Atualmente,
muitos estão escandalizados com o grau de descumprimento de vários preceitos
constitucionais, os excessos jurídicos, a grave situação da democracia, o
aumento da repressão policial entre outras preocupações existentes na sociedade
brasileira. Por trás delas, uma verdadeira ‘fé’ no chamando ‘Estado Democrático
de Direito’, nas instituições republicanas que temos e nos princípios legais
conquistados pela nossa última ‘Carta Magna de 1988’, a Constituição Cidadã,
como é conhecida.
Por outro lado, os ortodoxos
defensores da ‘legalidade’ creem que a atual ordem jurídica do Estado
brasileiro pode se resolver com modificações no aparelho estatal, impondo um
regime rigoroso de controle, disciplina e investigação permanente,
particularmente sobre as organizações políticas e seus representantes eleitos
sob a palavra de ordem: ninguém está acima da lei! As elites, os corruptos e
seus partidos que governam (mesmo aqueles que se venderam aos ricos
empresários), se arrogam em atacar as perseguições
e mitificar as instituições democráticas, tendo utilizado todas as artimanhas
para se beneficiar da posição privilegiada que ocupavam (e ainda ocupam a
imensa maioria deles) nos altos escalões
da república.
O entendimento mais profundo desse
debate é encontrado na obra marxista “Crítica à Filosofia do Direito de Hegel”,
escrito em 1843. À época Karl Marx renunciava as visões hegelianas,
criticava-as, e formatava uma concepção profunda sobre a sociedade. Sua visão
era extirpar todos os preconceitos religiosos e míticos existentes no
pensamento filosófico alemão a partir do modelo dialético hegeliano, resultante
da crítica à metafísica anterior. A obra arranca de Hegel toda uma sistemática
concepção do Estado e sua Estrutura, Direito, Estamentos e da Sociedade Civil,
mas lhe impõe uma profunda crítica da visão mítica da sua ‘filosofia
especulativa’, a qual partia do pressuposto de que a ‘IDEIA’, sua evolução, seu
desenvolvimento e suas contradições, etc, moldavam a essência da realidade.

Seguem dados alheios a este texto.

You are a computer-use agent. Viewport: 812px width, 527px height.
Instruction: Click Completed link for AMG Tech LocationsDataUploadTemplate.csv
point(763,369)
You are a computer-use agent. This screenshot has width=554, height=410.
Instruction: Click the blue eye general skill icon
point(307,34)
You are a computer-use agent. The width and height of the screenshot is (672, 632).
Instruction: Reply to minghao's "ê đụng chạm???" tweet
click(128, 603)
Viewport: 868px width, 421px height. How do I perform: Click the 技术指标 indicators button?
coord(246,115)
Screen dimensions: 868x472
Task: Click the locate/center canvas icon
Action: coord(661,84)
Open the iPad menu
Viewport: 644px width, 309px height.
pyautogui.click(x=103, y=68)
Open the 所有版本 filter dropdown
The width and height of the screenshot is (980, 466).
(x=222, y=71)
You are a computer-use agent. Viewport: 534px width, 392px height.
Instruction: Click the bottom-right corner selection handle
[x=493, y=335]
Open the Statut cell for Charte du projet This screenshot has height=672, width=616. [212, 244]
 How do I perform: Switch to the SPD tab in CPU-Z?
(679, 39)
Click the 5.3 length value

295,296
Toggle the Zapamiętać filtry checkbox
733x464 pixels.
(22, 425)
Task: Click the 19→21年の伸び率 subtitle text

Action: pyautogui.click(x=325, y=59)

Assim, o pensamento de Marx adquire uma
importância fundamental na crítica às velhas idéias seguidistas, crendices e
míticas de um ‘Estado do Povo’ ou um ‘Estado a serviço de todos’, uma
‘democracia pura’ construída na evolução pacifica apenas dos debates das idéias,
e seus reflexos nas instituições. Nele fica muito clara toda à sua concepção
revolucionária da sociedade. O livro é um verdadeiro passo-a-passo, utilizando
inúmeras passagens do livro ‘Princípios da Filosofia do Direito’ de Hegel,
desmitificando cada parte, bem como reconhecendo os avanços trazidos pela visão
dialética.
A SOCIEDADE
CIVIL, DEMOCRACIA E CONSTITUIÇÃO POLÍTICA
Sempre somos instados a ver no Estado
e seus dirigentes nossos representantes. Pelo fato de serem eleitos, deveriam
pois representar o interesse de todos. Isso ocorre porque existe uma separação
entre a Sociedade Civil (forma organizada do povo não estatal, privado), a outra
organização privada da sociedade, a FAMÍLIA e o aparelho ESTATAL, sua
burocracia e instituições. Hegel entende a Sociedade Civil e a família como
‘partes do Estado’, divididos apenas pelo conceito e não pela realidade como
tal.
Marx afirma: “Família e Sociedade Civil são apreendidas como esferas conceituas do
Estado e, com efeito, como as esferas de sua finitude, como sua finitude. É o
Estado que nelas se divide, o que as pressupõe; e ele o faz, em verdade...A ideia é subjetivada e a relação real da família e da sociedade civil com o
Estado é apreendida como sua atividade interna imaginaria. Família e Sociedade
Civil são os pressupostos do Estado; elas são os elementos propriamente ativos;
mas, nas especulação, isso se inverte”. Mais: “Não é o seu próprio curso de vida (Sociedade Civil e Família) que as
une ao Estado, mas é o curso da idéia que as discerniu de si; e, com efeito,
elas são a finitude dessa ideia; elas são determinações postas por um terceiro,
não autodeterminações”.(Págs 35 e 36)
Em outras palavras, para o
pensamento marxista foi o próprio desenvolvimento interno da organização social
que gerou essa separação e não o desenvolvimento conceitual ou imaginário dessa
sociedade. Essa é sua aparência, reflexo do real. Naturalmente, ao pensar
assim, Marx afirma sobre Hegel “A pura
idealidade de uma esfera real só poderia, contudo, existir como ciência...O
importante é que Hegel, por toda a parte, faz da Ideia o sujeito e do sujeito
propriamente dito, assim como da disposição política, faz o predicado. O
desenvolvimento prossegue, sempre do lado do predicado”. (pag 38)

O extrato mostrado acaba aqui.